* [TASK 1]
In the listing, begin at the line that has "Media (149, 97)" and continue through the end of the listing. Rewrite those lines with "Identify" switched to "Determine" and everything else unchanged.

* [SOURCE]

┌────────

The Bitcoin “Store of Value” / “Digital Gold” argument will not be valid until the broader population sees Bitcoin as a better Store of Value than traditional assets. That is certainly not the case yet. Broader trust in Bitcoin in tumultuous times requires greater adoption or greater belief in Bitcoin’s monetary policy.

How might widespread adoption / belief be achieved?

  1. With time. Bitcoin has been growing in adoption steadily over the years, and every halving boosts public awareness to Bitcoin’s sound monetary policy. There is no reason to expect this to change with the passage of time and as the technology infrastructure surrounding Bitcoin improves.
  2. In peak crisis disillusion. When broader populations are in disbelief of their current financial systems and lose faith in legacy banking, we may witness fast-tracked Bitcoin adoption event due to its low inflation sound monetary policy.

└────────

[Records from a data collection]
┌────────

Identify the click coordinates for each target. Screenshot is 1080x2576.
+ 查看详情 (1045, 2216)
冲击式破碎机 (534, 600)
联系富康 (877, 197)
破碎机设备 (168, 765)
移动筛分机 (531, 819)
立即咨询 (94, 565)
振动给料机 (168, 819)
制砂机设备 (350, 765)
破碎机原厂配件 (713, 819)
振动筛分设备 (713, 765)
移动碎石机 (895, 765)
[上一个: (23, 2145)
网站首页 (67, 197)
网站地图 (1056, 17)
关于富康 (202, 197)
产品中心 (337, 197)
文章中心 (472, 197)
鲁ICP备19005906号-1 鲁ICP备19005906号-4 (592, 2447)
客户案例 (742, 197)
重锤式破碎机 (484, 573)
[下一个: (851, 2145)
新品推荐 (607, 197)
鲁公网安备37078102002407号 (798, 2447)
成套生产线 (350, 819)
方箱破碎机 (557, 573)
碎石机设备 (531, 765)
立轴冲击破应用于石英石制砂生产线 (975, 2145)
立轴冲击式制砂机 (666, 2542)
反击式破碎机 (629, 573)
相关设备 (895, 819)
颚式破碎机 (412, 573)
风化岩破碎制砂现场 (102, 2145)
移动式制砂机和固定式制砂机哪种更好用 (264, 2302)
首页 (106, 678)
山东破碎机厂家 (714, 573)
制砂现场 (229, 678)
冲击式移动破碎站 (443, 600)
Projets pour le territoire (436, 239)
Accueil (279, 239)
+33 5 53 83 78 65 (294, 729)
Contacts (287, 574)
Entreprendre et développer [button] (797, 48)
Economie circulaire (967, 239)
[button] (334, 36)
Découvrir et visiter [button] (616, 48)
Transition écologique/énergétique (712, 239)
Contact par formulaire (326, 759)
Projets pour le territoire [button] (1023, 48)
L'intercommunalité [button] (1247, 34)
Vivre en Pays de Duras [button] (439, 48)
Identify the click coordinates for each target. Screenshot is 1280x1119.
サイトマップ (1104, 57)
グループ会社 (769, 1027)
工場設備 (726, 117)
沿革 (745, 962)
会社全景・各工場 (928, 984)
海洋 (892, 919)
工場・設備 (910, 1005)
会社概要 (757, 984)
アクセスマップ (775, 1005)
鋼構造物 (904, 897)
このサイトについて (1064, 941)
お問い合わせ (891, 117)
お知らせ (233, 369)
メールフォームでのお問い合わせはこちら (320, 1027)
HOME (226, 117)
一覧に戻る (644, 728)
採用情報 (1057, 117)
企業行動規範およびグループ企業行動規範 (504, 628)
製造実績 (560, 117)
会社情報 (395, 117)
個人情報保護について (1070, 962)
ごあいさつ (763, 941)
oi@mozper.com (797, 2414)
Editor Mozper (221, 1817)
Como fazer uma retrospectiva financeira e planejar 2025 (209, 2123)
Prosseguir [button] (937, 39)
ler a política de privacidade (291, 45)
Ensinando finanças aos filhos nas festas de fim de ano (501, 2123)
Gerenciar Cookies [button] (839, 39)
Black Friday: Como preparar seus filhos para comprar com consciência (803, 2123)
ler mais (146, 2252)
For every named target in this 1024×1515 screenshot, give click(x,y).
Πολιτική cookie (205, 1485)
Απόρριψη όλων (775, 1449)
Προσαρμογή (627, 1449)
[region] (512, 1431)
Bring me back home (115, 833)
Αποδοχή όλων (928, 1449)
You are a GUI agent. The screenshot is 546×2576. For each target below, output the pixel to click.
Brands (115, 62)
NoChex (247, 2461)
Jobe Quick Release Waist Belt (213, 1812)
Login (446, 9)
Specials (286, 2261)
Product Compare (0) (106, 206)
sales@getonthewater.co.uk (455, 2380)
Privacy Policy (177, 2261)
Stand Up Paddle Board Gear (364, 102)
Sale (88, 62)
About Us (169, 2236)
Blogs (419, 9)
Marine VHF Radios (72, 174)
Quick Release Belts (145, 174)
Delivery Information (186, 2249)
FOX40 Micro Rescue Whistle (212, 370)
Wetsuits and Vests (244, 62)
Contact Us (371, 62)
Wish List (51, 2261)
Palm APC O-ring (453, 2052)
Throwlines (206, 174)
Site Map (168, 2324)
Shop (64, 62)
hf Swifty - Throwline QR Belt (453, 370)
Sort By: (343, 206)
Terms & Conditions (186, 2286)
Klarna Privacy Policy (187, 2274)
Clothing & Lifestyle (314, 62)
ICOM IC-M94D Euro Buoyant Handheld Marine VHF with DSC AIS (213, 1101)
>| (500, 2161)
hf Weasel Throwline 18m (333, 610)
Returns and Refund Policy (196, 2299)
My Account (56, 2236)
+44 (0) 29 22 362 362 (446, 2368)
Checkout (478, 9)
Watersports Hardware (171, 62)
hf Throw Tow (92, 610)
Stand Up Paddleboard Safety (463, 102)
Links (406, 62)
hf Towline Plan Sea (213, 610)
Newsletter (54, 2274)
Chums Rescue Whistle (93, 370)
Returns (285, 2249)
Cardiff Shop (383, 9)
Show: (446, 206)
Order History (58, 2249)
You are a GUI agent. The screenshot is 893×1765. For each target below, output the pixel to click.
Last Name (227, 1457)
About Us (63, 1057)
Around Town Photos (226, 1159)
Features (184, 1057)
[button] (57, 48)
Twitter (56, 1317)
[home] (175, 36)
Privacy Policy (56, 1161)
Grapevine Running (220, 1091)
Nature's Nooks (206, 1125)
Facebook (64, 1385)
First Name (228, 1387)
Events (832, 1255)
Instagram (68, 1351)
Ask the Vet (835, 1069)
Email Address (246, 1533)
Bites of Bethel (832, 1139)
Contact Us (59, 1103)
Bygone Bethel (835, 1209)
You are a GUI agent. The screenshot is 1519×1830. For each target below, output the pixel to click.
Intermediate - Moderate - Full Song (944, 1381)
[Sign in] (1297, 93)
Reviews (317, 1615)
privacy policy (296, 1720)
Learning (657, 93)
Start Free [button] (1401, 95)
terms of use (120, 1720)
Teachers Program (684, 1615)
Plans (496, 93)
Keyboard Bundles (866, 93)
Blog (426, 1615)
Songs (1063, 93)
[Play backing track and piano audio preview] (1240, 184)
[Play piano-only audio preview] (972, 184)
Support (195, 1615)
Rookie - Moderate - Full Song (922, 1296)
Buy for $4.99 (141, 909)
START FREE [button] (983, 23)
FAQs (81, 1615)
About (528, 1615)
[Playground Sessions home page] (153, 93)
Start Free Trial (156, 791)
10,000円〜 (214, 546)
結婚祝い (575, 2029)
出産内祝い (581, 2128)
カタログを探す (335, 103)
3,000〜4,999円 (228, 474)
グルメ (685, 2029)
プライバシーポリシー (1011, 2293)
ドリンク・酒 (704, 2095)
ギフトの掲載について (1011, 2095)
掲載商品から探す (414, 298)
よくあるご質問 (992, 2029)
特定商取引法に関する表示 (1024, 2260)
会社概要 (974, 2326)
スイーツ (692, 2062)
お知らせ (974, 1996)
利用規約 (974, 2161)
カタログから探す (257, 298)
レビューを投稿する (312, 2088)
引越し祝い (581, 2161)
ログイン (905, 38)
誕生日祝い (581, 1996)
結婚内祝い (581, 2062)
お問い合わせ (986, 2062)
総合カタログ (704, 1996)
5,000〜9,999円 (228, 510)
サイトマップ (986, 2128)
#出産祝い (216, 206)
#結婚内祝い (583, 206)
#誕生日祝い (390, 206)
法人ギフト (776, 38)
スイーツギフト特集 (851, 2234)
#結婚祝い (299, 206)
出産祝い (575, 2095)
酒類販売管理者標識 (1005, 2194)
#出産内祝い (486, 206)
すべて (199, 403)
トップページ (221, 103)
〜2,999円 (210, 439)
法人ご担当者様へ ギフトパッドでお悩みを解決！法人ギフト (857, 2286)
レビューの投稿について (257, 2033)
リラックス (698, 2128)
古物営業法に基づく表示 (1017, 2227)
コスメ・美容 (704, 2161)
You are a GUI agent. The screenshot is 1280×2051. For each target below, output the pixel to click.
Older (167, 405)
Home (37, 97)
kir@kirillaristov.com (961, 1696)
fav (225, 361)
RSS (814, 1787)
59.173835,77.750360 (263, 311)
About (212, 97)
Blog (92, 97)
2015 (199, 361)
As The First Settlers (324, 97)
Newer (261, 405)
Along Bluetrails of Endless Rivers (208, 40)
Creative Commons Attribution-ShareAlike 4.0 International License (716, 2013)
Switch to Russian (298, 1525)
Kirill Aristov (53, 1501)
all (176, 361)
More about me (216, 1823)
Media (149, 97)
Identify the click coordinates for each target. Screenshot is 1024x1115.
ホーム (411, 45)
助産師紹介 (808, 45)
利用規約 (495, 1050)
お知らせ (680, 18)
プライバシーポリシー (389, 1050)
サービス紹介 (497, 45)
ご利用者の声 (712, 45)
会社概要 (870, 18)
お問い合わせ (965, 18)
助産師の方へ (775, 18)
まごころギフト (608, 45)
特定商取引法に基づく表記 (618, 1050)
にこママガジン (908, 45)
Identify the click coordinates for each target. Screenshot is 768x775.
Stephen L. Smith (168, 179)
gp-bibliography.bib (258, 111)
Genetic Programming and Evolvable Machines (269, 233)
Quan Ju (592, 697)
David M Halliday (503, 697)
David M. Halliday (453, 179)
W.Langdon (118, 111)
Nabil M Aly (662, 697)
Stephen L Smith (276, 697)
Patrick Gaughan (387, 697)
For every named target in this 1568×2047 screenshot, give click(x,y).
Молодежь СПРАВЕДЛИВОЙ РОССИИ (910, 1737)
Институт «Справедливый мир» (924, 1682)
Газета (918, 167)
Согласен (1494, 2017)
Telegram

└────────

* [TASK 2]
Answer these from the Bitcoin passage above:
(a) What does broader trust in Bitcoin in tumultuous times require?
(b) Under the first way of achieving adoption, what does every halving boost?
(c) Under the second way, what do broader populations lose faith in?

* [CORRECT RESULT 1]
Media (149, 97)
Determine the click coordinates for each target. Screenshot is 1024x1115.
ホーム (411, 45)
助産師紹介 (808, 45)
利用規約 (495, 1050)
お知らせ (680, 18)
プライバシーポリシー (389, 1050)
サービス紹介 (497, 45)
ご利用者の声 (712, 45)
会社概要 (870, 18)
お問い合わせ (965, 18)
助産師の方へ (775, 18)
まごころギフト (608, 45)
特定商取引法に基づく表記 (618, 1050)
にこママガジン (908, 45)
Determine the click coordinates for each target. Screenshot is 768x775.
Stephen L. Smith (168, 179)
gp-bibliography.bib (258, 111)
Genetic Programming and Evolvable Machines (269, 233)
Quan Ju (592, 697)
David M Halliday (503, 697)
David M. Halliday (453, 179)
W.Langdon (118, 111)
Nabil M Aly (662, 697)
Stephen L Smith (276, 697)
Patrick Gaughan (387, 697)
For every named target in this 1568×2047 screenshot, give click(x,y).
Молодежь СПРАВЕДЛИВОЙ РОССИИ (910, 1737)
Институт «Справедливый мир» (924, 1682)
Газета (918, 167)
Согласен (1494, 2017)
Telegram

* [CORRECT RESULT 2]
(a) Greater adoption or greater belief in Bitcoin's monetary policy.
(b) Public awareness to Bitcoin's sound monetary policy.
(c) Legacy banking.